Collected data entries:
■ ■ ■ ■ ■

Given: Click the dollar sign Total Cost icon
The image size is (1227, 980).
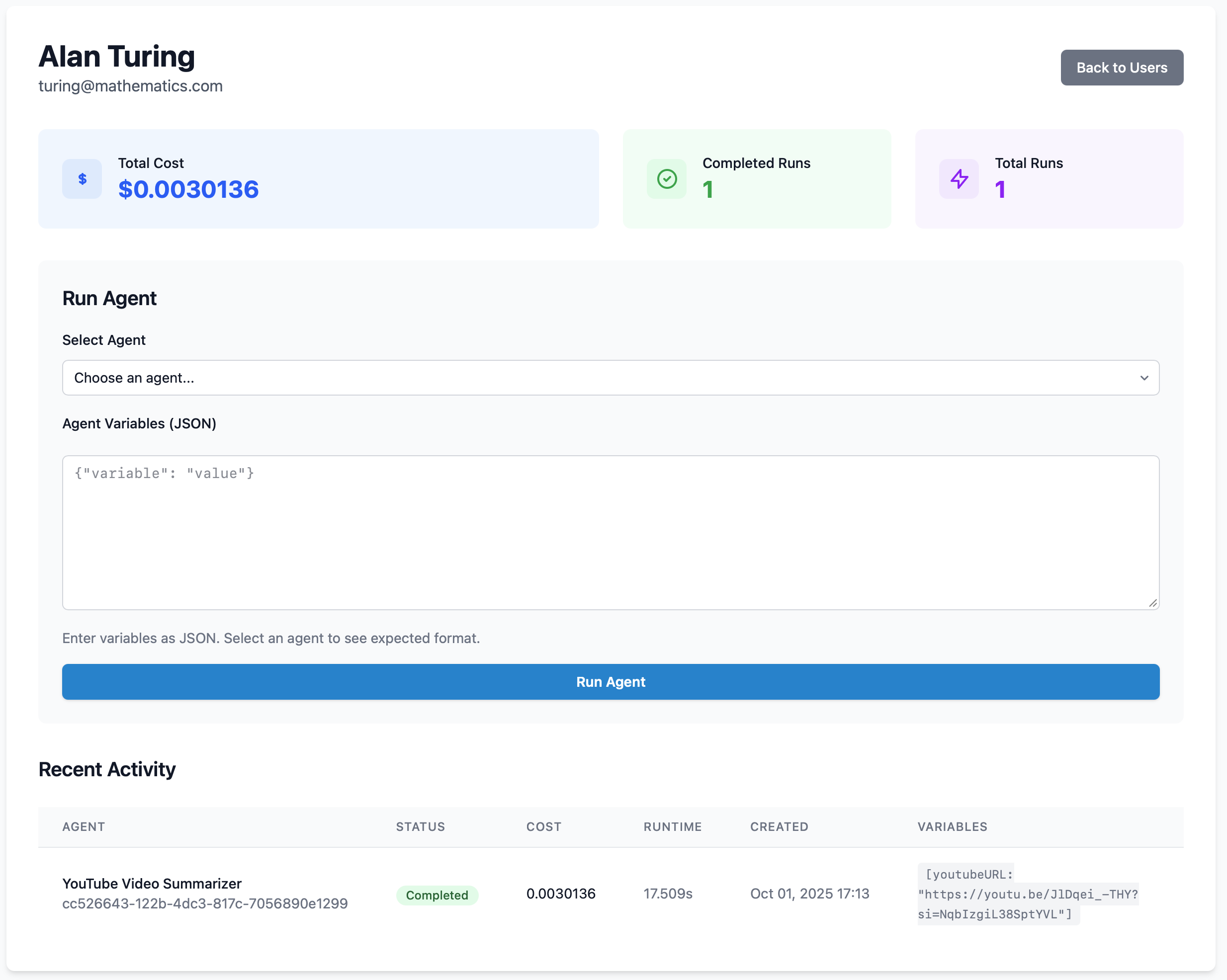Looking at the screenshot, I should tap(82, 178).
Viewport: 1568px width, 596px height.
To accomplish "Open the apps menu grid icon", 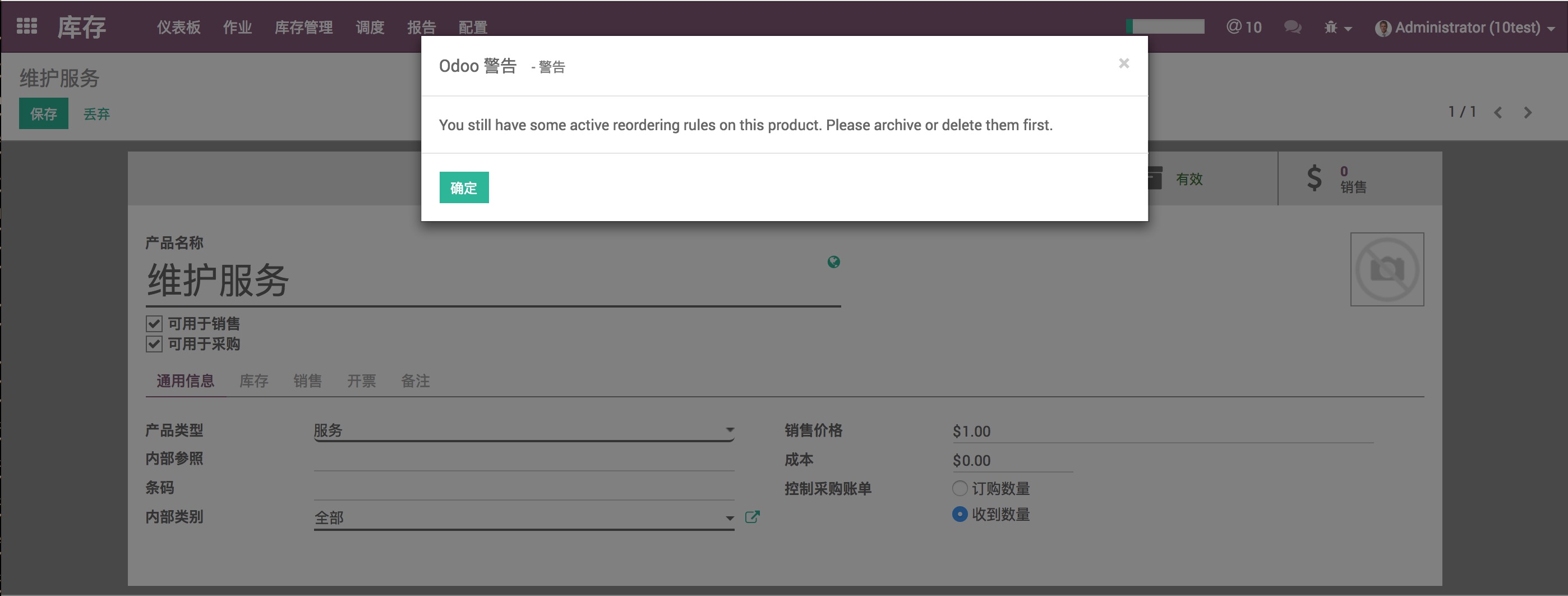I will (x=26, y=26).
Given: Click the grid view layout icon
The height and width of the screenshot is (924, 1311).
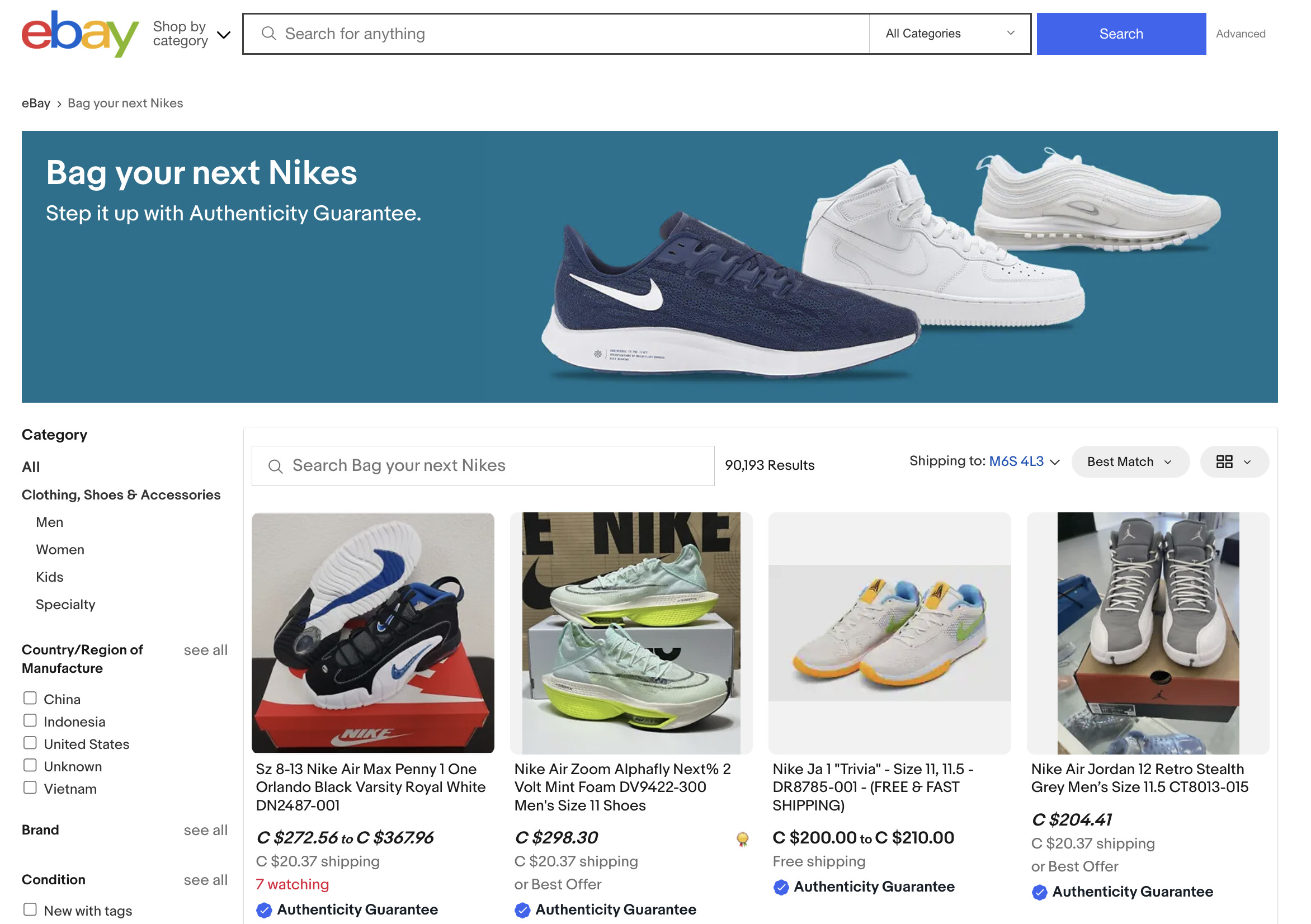Looking at the screenshot, I should point(1224,461).
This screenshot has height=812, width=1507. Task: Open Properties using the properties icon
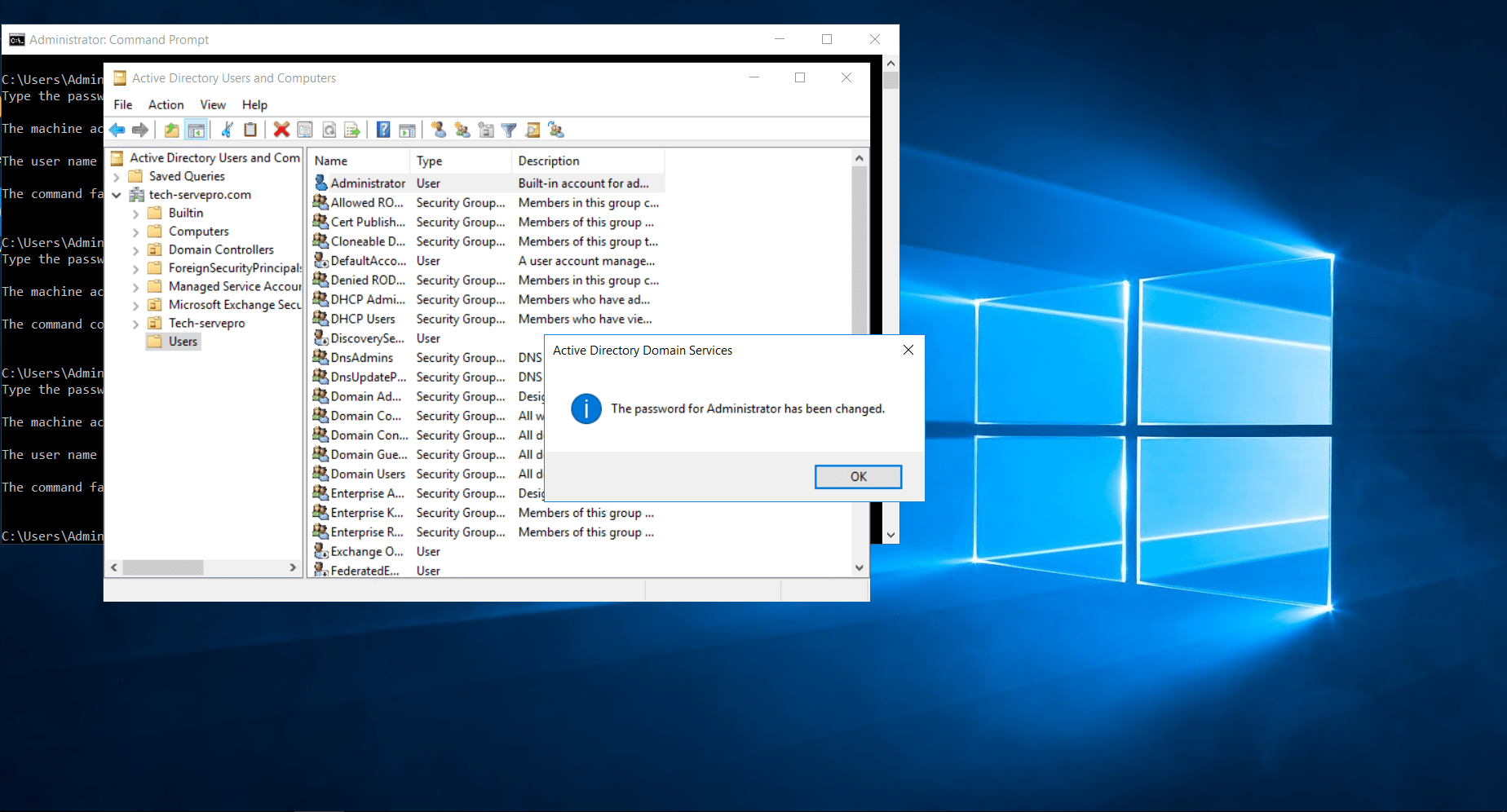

■ ■ ■ ■ ■

Instructions for the task » Set down exactly and only the lines from the line that contains "The height and" through the last line of the entries above, with both of those lines included and the pictures left out.

Response »
The height and width of the screenshot is (924, 1311).
Looking at the screenshot, I should point(1224,461).
This screenshot has height=812, width=1507. Task: Open Properties using the properties icon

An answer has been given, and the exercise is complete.